Horn, who opposed the war to the extent of refusing to pay a federal
telephone tax that activists
considered a war tax, recalled that Douglas had approached her and others
with a phony story that he was in prison for anti- war activities. (He had
actually been sentenced for forging checks.)
Using his genuine contact with Berrigan to pose as a movement sympathizer,
Douglas got Horn to host a meeting that included some of Berrigan's friends
and offered to carry letters to the jailed priest, Horn said.
Horn said she had never seen evidence that Douglas was keeping track of
library users. However, she said, it comes down to the same thing:
Government spies don't belong in libraries.
"The very presence of an FBI informant sends chills down people's backs,"
she said. "It means Big Brother is watching you."
Prosecutors pressed Horn for information about meetings and relationships
that would support Douglas' allegations of a plot.
She testified to a grand jury in 1971 and said in her 1995 memoirs that she
felt "nasty, ugly and alone, watching myself being turned into an informer
on neighbors and friends."
When the defendants, who became known as the Harrisburg Seven, went to
trial in 1972, Horn decided she couldn't be a part of it. She refused to
testify, was found in contempt and was led away in handcuffs as she started
to read a statement about freedom of thought.
"I was a bit scared . . . but I felt content," Horn said.
Describing her previous anti-war activity as largely passive, she said,
"Here I had been offered on a silver platter this opportunity to not say
anything, and maybe it would make a difference. . . . I was acting as a
citizen and as a librarian."
She was sentenced for the duration of the trial, which was expected to last
three months. But testimony ended abruptly in 20 days when the defense,
after a cross-examination that brought out Douglas' criminal record and
many contradictory statements, rested its case without calling any
witnesses. The jury deadlocked on the conspiracy charges, which were then
dropped.
Before being freed, however, Horn, who turned 54 in the Dauphin County
Jaill, earned that the American Library Association had declared it would
not support her defiance, even though the previous year it had passed a
resolution she had sponsored saying librarians should not act as informants.
After her release, the association changed course again and commended her.
She was later elected to a four-year term on its governing council.
"I don't think we did our job for Zoia," said the association's Krug. She
said library officials then
were often unwilling to cast the government in a bad light.

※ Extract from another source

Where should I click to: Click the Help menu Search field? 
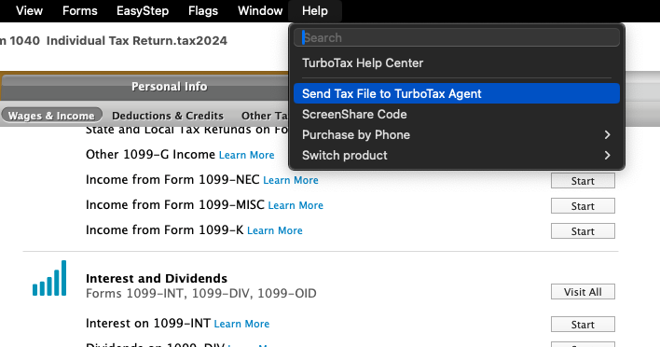[457, 37]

Before the trial, Horn had moved to California with her husband, librarian
Dean Galloway, and gotten a job at the Stanislaus County library. She
returned there after her release but quit in a few months, saying the
atmosphere had changed, there was a chill in the air, and some younger
staffers seemed in awe of her, which she found uncomfortable.

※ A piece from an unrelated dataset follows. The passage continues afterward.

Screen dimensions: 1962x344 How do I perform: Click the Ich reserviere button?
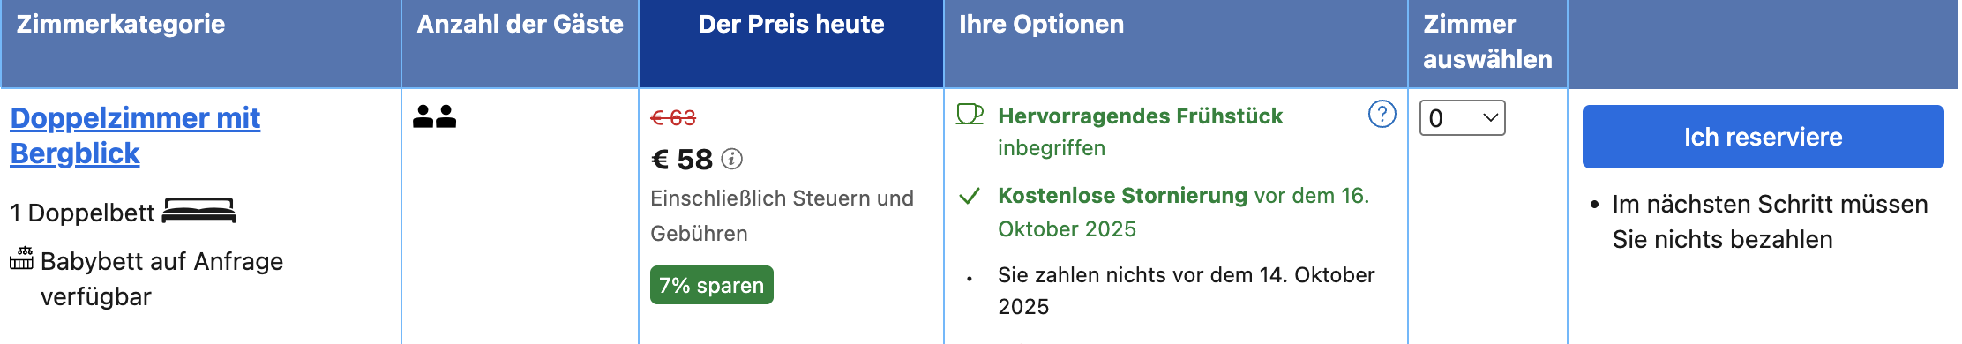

She then held some part-time library jobs and worked for 15 years at the
nonprofit Data Center in Oakland.
But she said she couldn't get a top-level position at a public or college
library and finally stopped applying.
"I would be interviewed, they would tell me how much they respected me, but
I would never get the job," she said.
"She paid a heavy professional price," said a longtime friend Betty
Medsger, former journalism chairwoman at San Francisco State University.

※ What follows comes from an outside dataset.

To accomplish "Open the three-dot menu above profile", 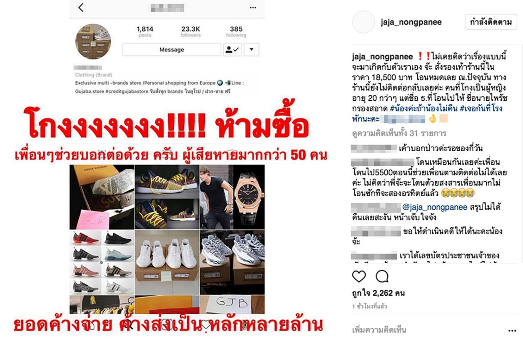I will click(x=253, y=7).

"Because she was seen as controversial, I think they didn't want to touch
her."
Horn says she has no regrets. Honored for her contributions to freedom of
information by the
Northern California chapter of the Society of Professional Journalists as
well as the American
Library Association, she hasn't stopped lobbying her colleagues and their
association to take bolder stands.
It was easier for her to live up to her principles, she said, because "I
wasn't going to go hungry. I was married to a librarian."
Today's librarians need the assurance that their peers are behind them,
Horn said, legally and financially as well as morally.
"They should say, 'We stand by our librarians if they wish not to respond
(to the FBI) because it is against our religion,' " she said. "All kinds of
options are there for a librarian with a conscience."